Separation along the periodic line with different particle sizes, ratio 1.3. The first (a) and second (b) movements, the powder material distribution on the building (c,d) platforms: the first (c) and second (d) layers.
3.2. Two-Blade Design
This subsection presents the second design with one movable platform and two blades (Figure 2 and Figure 4). The round shape of the building platform causes unequal amounts of powder to be deposited along the blades and across the blade movement. Then, the level of powder before the blade in its center becomes lower than that of the edge, and appropriate forces appear that cause additional movement to the center if that movement is not limited.
The two-blade design allows one to easily introduce additional elements that can help control lateral particle movement. Then, separation walls were proposed. The study of the effect of the separation walls was an additional goal of the simulation presented in this subsection. There are three cases of powder materials simulated with the same three options of separation walls. Here are the simulated cases:
- 1.
- The same properties of the two powder materials, the same particle sizes and density;
- 2.
- Different particle sizes and the same density;
- 3.
- The same particle sizes and different densities.
Here are the options of powder material distribution function and separation walls:
- One-step powder material distribution function without a separation wall;
- Two-step powder material distribution function with and without separation walls;
- Linear powder material distribution function with and without separation walls.
3.2.1. The Same Properties
The same properties of powder materials should not alter symmetry and significantly change material distribution; the simulation results are similar to the results for the two-chamber design. There is no need to use a separation wall, so this option was not modeled.

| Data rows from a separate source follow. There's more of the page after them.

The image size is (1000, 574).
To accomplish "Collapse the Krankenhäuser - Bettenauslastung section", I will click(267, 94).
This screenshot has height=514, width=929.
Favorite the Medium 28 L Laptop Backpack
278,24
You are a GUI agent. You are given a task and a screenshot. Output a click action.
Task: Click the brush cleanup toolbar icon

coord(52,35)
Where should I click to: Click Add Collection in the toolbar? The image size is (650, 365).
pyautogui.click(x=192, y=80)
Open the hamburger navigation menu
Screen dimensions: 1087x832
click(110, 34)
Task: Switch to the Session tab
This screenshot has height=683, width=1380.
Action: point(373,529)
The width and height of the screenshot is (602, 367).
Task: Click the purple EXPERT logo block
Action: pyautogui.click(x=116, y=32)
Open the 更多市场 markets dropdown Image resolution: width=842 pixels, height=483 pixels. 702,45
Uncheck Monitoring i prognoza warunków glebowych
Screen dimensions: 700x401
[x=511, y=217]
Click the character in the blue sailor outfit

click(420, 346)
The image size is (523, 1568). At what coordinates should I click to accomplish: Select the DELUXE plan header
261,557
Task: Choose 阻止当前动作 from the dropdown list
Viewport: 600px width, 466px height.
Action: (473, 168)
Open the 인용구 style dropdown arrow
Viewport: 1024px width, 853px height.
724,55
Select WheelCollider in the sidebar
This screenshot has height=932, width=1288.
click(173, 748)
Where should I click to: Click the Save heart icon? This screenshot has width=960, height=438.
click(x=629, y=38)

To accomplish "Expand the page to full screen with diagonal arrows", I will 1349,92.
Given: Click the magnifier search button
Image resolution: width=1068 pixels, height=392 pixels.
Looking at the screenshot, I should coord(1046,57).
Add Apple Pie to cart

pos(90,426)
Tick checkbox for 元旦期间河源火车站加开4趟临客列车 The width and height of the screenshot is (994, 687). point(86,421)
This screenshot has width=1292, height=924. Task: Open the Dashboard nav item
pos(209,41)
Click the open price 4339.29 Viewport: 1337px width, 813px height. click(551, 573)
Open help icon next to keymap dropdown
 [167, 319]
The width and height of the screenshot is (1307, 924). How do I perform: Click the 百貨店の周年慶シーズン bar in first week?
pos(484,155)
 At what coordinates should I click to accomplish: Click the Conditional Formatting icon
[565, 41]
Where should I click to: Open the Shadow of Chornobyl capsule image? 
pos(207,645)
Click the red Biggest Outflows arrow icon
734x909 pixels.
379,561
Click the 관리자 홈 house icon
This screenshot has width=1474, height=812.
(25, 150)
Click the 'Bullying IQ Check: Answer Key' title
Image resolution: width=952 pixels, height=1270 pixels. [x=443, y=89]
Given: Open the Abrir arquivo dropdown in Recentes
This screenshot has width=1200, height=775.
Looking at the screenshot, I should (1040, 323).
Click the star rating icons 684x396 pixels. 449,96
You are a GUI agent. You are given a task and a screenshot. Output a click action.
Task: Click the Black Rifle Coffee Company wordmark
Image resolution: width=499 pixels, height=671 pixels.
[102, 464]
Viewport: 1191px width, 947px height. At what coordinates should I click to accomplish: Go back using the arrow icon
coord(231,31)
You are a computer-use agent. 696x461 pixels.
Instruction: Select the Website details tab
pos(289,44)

The cases of a two-step powder material distribution function with and without separation walls were then simulated. The results of the simulation with separation walls that divide the powder into three sections are shown in Figure 11. It can be seen in Figure 11a and particularly in Figure 11b that powder residues in the middle section are significantly smaller than in the outer sections. The walls prevent the powder from leaking inside; it helps to keep the borders in the same places. In a free process (without separation walls), the central zone is narrowed, and the borders move towards the center (this case is not presented).
Figure 11.
Two-step distribution function of powder materials with the separation wall. The first (a) and second (b) moves, and the powder material distribution function of the first (c), second (d) layers.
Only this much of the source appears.